Five days after surgery to remove his right testicle, Kessel walked gingerly around the Garden following a ninth-floor news briefing, but yesterday he didn't show the slightest trace of soreness or compromised conditioning as he zipped around the ice.

"I missed it, because I love to play hockey," said Kessel, who exited the lineup with five goals and 9 points in his first 27 NHL games. "I watched some of the games, but it's hard to watch when you want to be out there playing but you can't."

Kessel returned to his family's home in Madison, Wis., not long after the surgery, the first time in four years, he said, that he was home for Christmas. He returned to Boston last week and began skating under the watchful eye of John Whitesides, the club's strength and conditioning coach, who yesterday had only the injured Hoggan under his thumb for some prepractice exercises.

As the house lights were turned up for the full workout, Kessel was the first of the "regulars" to take the ice, and he remained in perpetual motion for the entire practice, other than when Habscheid and assistant coach Doug Houda called a halt for chalk talk or to explain drills.

"To be honest, I tried not to make a big deal out of it -- for Phil's sake," said goalie Tim Thomas. "He knows we accept him back with open arms, and I don't think anyone wanted him to feel like we were out there, thinking, 'Oh, Phil's back,' and making it a big deal. That might have put some pressure on him, or make him feel funny. We just wanted to make it simple, and I think it was great. He looked fine, like he was happy to be back."

Veteran winger Glen Murray noted he was "totally shocked" upon hearing word of Kessel's illness three-plus weeks earlier.

"It just shows that things can happen very quickly, in the game and in life, and you just never know," said Murray. "I mean, I have three kids, and a lot of things can hit you when you just have no idea . . . I'm just glad he's happy and he's healthy and he's getting through it."

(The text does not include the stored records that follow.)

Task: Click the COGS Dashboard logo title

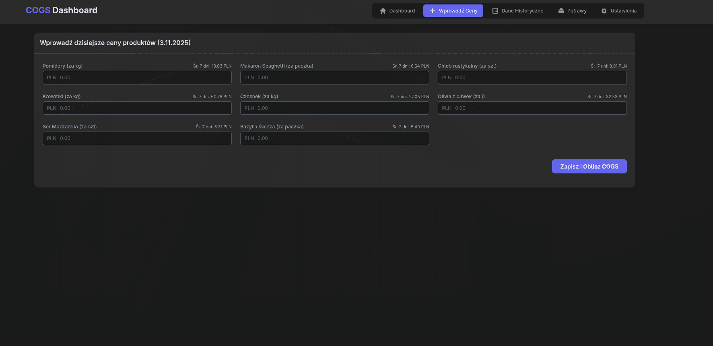Action: [62, 10]
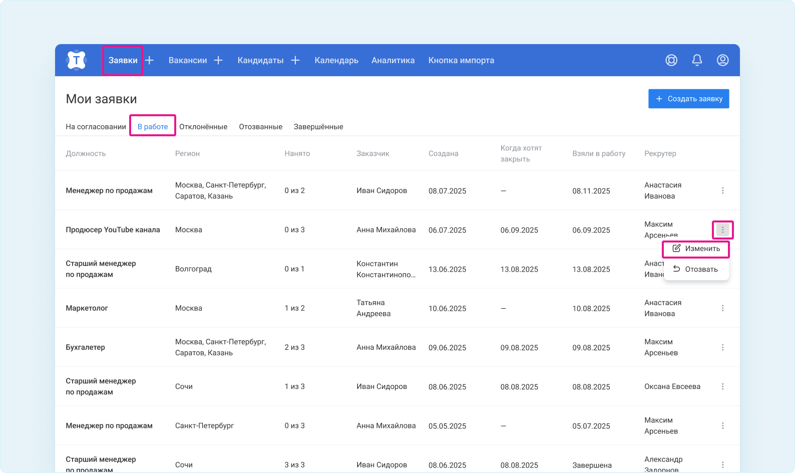The image size is (795, 473).
Task: Open three-dot menu for first Менеджер по продажам row
Action: (x=722, y=190)
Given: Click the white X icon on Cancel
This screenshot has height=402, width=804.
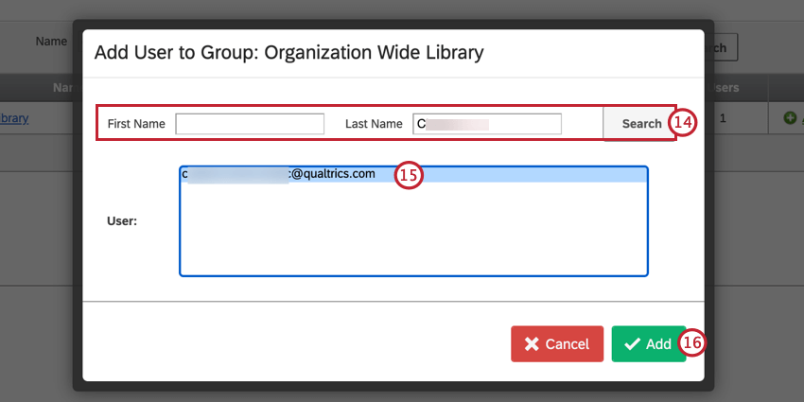Looking at the screenshot, I should point(532,344).
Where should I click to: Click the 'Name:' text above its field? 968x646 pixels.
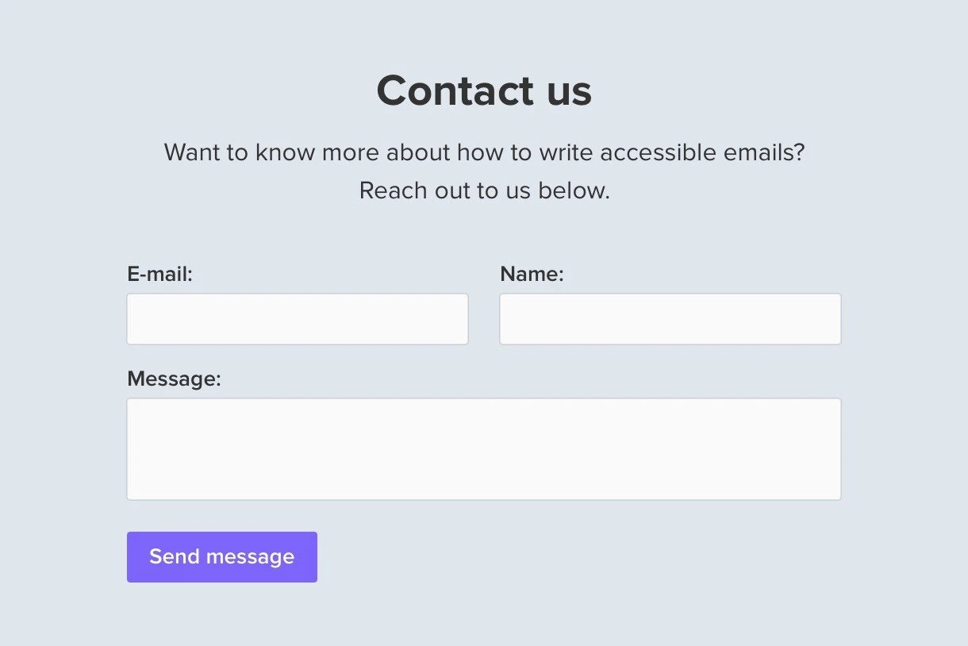[532, 273]
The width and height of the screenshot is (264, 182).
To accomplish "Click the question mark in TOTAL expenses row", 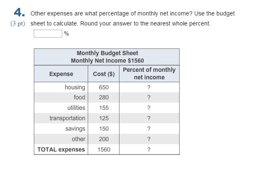I will [x=149, y=149].

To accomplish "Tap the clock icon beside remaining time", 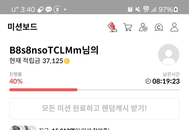I will 148,81.
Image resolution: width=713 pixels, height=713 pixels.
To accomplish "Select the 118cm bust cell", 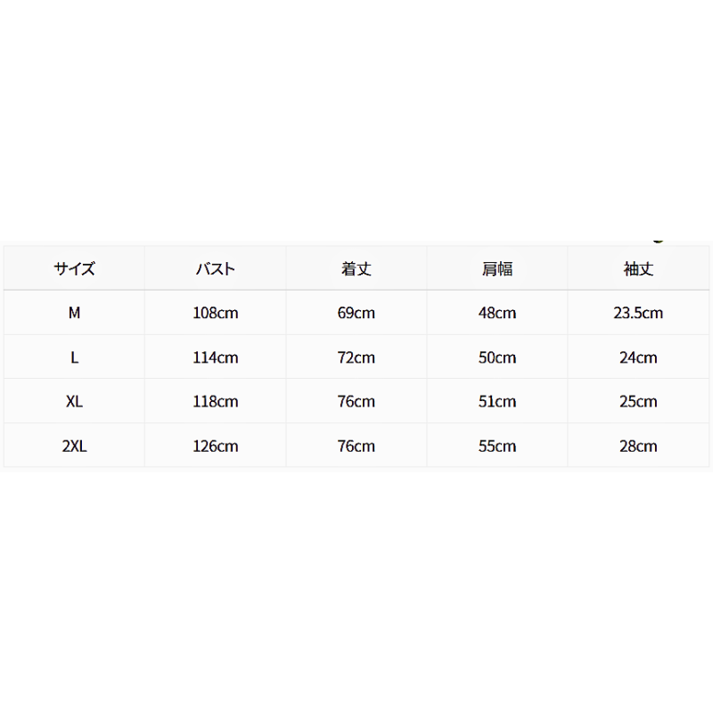I will (x=215, y=402).
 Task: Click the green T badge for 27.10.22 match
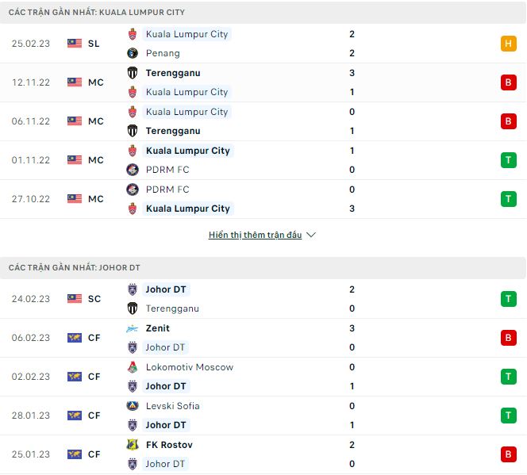[x=509, y=199]
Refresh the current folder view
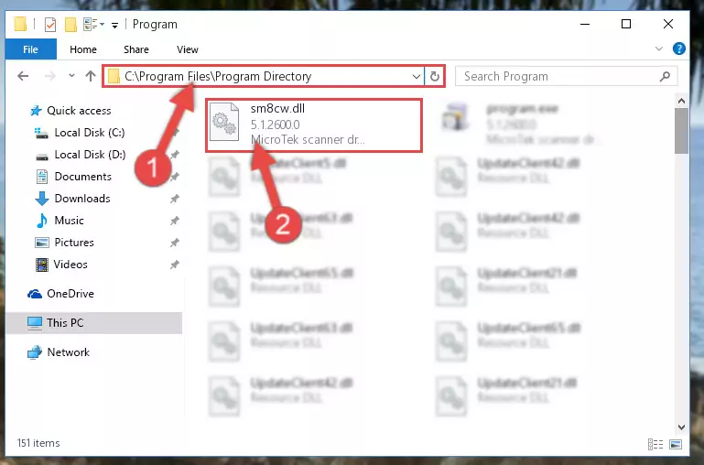This screenshot has width=704, height=465. [x=434, y=76]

Vague about some details -- not sure of how many days he spent at home, and yet to open an e-mail box he figured would be loaded -- Kessel was certain about one thing. He said he is cured. He said he required no post-operative radiation, something often necessary in testicular cancer cases, and only needs to follow up with MGH doctors for physical exams and blood tests.

"I felt pretty good out there," said Kessel. "It takes you a little bit to get into it, but once you do, it's pretty easy."

The workout complete, workday done, Kessel pulled on a hooded sweat shirt and baggy jeans, and tugged a ballcap on his head. For the most part, he was conspicuous only by his teenage wardrobe.

"He's got that permanent smile on his face right now," said Murray. "And that's great."